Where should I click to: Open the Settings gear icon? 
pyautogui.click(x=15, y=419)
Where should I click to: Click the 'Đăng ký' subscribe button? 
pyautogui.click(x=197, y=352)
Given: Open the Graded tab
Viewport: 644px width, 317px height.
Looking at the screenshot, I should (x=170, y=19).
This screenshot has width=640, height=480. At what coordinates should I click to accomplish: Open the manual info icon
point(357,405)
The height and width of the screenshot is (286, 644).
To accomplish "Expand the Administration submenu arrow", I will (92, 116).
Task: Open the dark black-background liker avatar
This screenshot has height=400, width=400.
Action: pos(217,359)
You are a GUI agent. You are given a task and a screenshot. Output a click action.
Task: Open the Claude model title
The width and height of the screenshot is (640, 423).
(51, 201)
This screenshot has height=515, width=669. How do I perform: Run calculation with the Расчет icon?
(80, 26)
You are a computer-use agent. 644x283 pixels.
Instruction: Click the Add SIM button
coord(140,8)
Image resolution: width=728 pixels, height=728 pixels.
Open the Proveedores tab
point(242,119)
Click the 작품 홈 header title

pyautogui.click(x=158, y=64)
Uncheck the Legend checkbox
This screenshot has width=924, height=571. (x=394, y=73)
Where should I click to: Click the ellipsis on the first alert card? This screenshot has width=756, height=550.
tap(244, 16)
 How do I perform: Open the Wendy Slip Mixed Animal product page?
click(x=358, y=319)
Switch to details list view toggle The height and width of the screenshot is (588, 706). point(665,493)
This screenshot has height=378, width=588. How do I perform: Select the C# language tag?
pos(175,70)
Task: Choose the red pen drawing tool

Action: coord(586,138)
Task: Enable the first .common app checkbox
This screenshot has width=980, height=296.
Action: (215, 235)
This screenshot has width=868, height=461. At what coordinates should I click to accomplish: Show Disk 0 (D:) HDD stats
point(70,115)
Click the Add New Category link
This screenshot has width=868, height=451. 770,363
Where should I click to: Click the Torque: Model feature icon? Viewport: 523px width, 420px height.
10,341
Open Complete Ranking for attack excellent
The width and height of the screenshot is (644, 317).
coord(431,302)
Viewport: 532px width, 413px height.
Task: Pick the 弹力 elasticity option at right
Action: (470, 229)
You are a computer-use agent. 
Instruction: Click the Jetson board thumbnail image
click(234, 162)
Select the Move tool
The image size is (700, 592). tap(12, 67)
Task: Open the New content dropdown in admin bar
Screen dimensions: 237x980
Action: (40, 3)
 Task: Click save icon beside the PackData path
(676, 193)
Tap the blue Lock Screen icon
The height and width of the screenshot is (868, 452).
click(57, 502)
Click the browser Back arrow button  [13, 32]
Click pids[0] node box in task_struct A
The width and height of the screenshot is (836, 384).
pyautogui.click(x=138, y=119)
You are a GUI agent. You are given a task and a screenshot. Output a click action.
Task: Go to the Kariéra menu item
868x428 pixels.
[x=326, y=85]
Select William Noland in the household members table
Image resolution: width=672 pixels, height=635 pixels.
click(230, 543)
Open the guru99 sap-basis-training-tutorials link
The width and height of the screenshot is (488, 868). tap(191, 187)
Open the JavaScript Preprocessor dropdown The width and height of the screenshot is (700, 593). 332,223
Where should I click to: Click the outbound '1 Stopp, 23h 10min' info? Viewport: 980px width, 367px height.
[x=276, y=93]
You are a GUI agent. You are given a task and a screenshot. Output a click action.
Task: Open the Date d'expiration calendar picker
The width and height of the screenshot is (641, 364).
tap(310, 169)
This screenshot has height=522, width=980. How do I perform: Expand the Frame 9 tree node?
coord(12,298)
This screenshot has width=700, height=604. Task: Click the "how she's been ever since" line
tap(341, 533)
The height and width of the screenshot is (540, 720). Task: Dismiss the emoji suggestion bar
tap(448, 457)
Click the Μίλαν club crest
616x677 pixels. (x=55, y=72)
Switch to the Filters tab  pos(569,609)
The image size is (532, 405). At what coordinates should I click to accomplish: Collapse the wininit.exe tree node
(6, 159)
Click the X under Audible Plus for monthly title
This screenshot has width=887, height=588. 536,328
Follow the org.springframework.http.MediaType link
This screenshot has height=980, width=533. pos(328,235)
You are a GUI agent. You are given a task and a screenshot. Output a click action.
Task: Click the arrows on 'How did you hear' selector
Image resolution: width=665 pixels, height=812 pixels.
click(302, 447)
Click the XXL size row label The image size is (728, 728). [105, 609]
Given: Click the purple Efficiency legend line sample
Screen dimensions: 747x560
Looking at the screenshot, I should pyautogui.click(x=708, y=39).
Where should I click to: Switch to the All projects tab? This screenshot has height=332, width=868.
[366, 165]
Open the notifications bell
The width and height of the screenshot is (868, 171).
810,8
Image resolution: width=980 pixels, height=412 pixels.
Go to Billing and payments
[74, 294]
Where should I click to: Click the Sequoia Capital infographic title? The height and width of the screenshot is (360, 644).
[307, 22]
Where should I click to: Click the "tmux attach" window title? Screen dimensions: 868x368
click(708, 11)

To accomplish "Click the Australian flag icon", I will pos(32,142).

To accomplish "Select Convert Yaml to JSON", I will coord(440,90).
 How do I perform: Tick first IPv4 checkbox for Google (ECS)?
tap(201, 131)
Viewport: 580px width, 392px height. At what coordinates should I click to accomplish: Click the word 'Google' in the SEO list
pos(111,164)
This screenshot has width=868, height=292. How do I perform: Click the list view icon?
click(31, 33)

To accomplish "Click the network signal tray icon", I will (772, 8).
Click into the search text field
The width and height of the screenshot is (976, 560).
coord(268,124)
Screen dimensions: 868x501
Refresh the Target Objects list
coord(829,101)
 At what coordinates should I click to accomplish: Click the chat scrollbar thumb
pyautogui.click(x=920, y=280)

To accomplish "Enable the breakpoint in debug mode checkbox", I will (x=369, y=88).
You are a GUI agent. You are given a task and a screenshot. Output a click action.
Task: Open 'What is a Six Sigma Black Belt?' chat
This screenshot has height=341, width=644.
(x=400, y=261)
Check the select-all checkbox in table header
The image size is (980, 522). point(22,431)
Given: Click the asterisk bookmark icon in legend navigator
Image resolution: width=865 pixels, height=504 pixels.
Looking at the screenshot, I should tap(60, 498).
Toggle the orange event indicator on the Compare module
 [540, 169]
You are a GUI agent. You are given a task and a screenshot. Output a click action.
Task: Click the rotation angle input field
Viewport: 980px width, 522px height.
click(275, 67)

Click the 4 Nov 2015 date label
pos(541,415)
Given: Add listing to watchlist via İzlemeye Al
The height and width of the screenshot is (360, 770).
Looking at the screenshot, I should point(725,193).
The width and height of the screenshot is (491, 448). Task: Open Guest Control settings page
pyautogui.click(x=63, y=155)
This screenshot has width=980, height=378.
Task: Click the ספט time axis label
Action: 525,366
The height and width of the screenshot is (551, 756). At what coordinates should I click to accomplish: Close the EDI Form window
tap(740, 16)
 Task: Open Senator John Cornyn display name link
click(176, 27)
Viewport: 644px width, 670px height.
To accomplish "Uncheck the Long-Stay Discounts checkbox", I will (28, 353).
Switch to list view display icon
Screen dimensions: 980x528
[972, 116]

## [REQUIREMENT]
Show a copy of each line from the data that includes the word "Enable".

## [TASK ANSWER]
Task: Enable the first .common app checkbox
To accomplish "Enable the breakpoint in debug mode checkbox", I will (x=369, y=88).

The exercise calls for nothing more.